Hoping to return to France’s sprawling vineyards, sparkling cities, and cobblestoned towns after a year without European travel? Rejoice if you’re vaccinated: French President Emmanuel Macron is “finalizing” plans to allow inoculated Americans to visit this summer as part of a broader tourism reopening, he told CBS on ‘Face the Nation’ this Sunday. Macron also said he has briefed President Biden’s administration on the move, even as France is currently undergoing a third national lockdown that has closed schools and non-essential business, set a 7 p.m. curfew, and prohibited gatherings through the end of April.
“We will progressively lift the restrictions the beginning of May,” Macron said, for both European citizens as well as Americans. “We are working hard to propose a very concrete solution, especially for U.S. citizens who are vaccinated, so with a special pass, I would say.”
Americans have been banned from entering the European Union for nonessential reasons since March 2020 due to the United States’ high level of coronavirus cases. France has tallied more confirmed coronavirus infections than any other E.U. nation, at 5.2 million cases and 100,000 deaths. The country has so far administered 17 million initial doses of coronavirus vaccine shots, with 4.5 million people (about seven percent of France) fully vaccinated as of April 19. Those who are two weeks out from their final coronavirus shot are considered fully vaccinated.
But how fast should vaccinated francophiles be searching for that flight? Travelers hoping to travel to France this summer should temper expectations and consider what they want out of their trip, travel specialists say, which will determine if and when you should book. Here’s what experienced travel planners want you to know about going, and what Europe’s road to allowing vaccine passports for entry looks like.

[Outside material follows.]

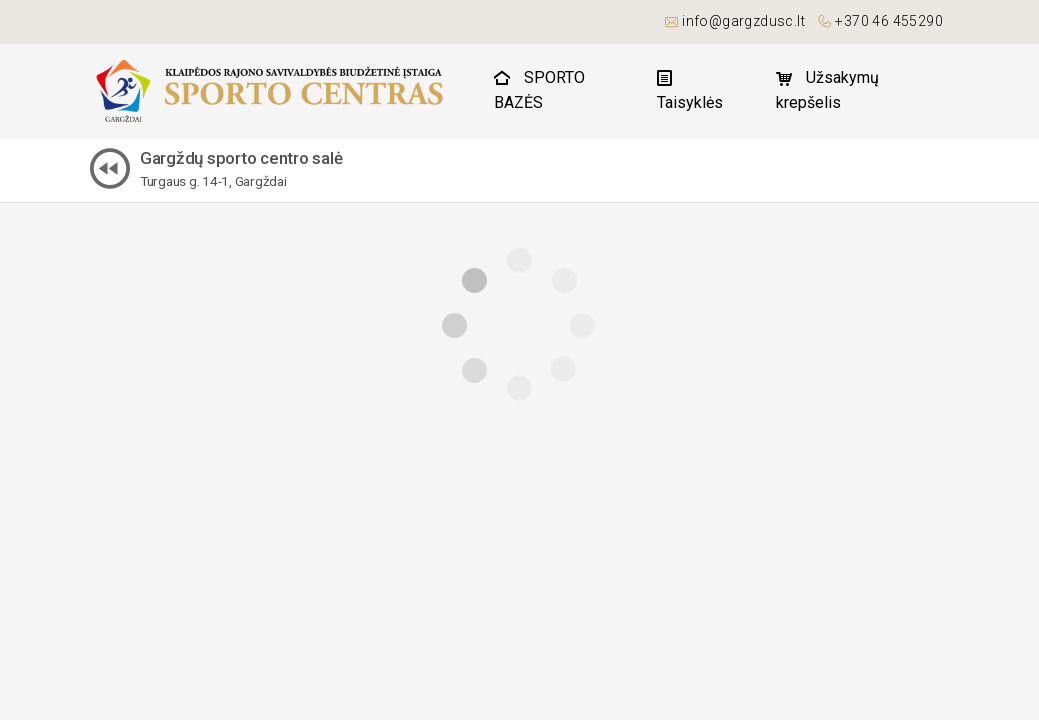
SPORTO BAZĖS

How to decide if you should you book a trip, and when
Ready to hop a plane to Paris as soon as restrictions lift for vaccinated Americans? Travel specialists call the announcement by Macron great news—with a few big caveats.
“The first reaction is ‘yay, it’s great if somebody is opening up,’” says Adamarie King, a travel advisor for travel-xperts.com who has already started receiving requests for France bookings in the 24 hours since Macron’s interview aired. “But then immediately of course we start thinking about the logistics and making sure we have accurate information for our clients and don’t get them in pickle.”
Even if restrictions lift as planned, slow vaccination rates in Europe could mean further case waves and rolling restrictions throughout the summer, and the region is unlikely to get back to business as usual right away. King says travelers who are intent on getting to France can find flight and hotel availability for summer if they act fast, before pent-up demand starts selling out flights, but that those early visitors should take the May opening “with a grain of salt.” The solution: only book flexible flights and lodging in case the trip needs to be pushed back.
Early returners to France should also keep in mind their activities may be limited, says Michaela Moore, a travel specialist with Creative Vacations. “I have lots of interest from vaccinated clients, just kind of waiting for the green light to go,” Moore says. “But of course there is this third lockdown, there’s potential for other restrictions, so it’s also about making sure [you] are going to get the experiences needed to go.”
Moore advises that travelers seeking to spend all their time indoors at cultural institutions like museums, historic sites, and fine-dining restaurants—which will likely operate at lesser capacities or require and limit reservations—may want to push off their trips until 2022 to ensure they will be able to do so. Those who are more interested in sticking to outdoor activities and doing as the locals do, she says, are more likely to enjoy visiting, especially in summer, even if there are restrictions in place.